APELAÇÃO CÍVEL Nº 1.0024.02.804930-2/001 CONEXÃO 1.0024.02.789491-4/001 - COMARCA DE BELO HORIZONTE - APELANTE(S): JOSÉ DE SOUZA LIMA - APELADO(A)(S): CEMIG CIA ENERGETICA MINAS GERAIS - RELATOR: EXMO. SR. DES. FERNANDO BRÁULIO

O SR. DES. SILAS VIEIRA:

Senhor Presidente, pela ordem.

Submeto à apreciação desta Turma Julgadora preliminar de não-conhecimento do agravo retido, isto porque, o apelante não pugnou expressamente pelo seu conhecimento, nos termos do art. 522, §1º, do CPC, restando, pois, preclusa a matéria.

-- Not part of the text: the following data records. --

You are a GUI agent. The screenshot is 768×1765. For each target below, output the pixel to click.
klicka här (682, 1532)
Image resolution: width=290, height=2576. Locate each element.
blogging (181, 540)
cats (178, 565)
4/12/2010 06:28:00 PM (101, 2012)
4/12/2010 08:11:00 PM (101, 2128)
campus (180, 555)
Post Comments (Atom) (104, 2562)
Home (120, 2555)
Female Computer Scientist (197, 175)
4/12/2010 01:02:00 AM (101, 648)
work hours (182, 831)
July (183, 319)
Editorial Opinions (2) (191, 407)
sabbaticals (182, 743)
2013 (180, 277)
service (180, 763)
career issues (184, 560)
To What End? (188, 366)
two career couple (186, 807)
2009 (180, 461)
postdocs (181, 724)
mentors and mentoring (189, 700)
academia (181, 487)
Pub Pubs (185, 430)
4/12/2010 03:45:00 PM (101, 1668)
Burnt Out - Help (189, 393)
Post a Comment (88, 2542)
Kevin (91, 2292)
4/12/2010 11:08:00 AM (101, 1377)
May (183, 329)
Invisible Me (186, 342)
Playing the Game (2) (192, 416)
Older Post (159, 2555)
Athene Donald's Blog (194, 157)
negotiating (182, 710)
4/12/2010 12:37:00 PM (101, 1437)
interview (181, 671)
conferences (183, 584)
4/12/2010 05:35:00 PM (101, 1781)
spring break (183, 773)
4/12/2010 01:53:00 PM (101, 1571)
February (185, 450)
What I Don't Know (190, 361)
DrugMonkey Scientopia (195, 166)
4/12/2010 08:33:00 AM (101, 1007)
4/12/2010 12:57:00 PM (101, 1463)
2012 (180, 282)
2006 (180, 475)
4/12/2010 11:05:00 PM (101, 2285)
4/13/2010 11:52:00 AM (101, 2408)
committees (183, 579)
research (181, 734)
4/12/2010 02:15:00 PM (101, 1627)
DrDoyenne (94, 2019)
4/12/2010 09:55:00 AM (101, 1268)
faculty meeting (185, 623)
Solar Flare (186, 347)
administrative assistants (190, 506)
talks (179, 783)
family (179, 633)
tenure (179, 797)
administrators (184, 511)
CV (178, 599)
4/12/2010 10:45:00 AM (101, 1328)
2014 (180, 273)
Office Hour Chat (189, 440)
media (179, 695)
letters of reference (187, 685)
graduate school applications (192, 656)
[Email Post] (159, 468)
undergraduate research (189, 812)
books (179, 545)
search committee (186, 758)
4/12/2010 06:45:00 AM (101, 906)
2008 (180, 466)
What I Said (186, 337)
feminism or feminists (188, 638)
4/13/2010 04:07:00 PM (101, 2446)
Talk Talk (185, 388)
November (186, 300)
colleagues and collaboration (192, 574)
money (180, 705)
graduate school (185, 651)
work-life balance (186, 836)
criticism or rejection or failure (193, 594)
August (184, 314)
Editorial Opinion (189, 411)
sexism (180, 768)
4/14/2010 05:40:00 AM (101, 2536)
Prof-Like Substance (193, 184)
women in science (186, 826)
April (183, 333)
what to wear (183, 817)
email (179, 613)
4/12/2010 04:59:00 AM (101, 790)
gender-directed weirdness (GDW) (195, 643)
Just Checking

Assim, não conheço do agravo retido.

O SR. DES. FERNANDO BRÁULIO:

Data venia, conheço e nego provimento.

O SR. DES. EDGARD PENNA AMORIM:

Senhor Presidente.

Peço vista dos autos.

SÚMULA : PEDIU VISTA O VOGAL. O REVISOR NÃO CONHECIA DO AGRAVO RETIDO, CONHECIDO PELO RELATOR.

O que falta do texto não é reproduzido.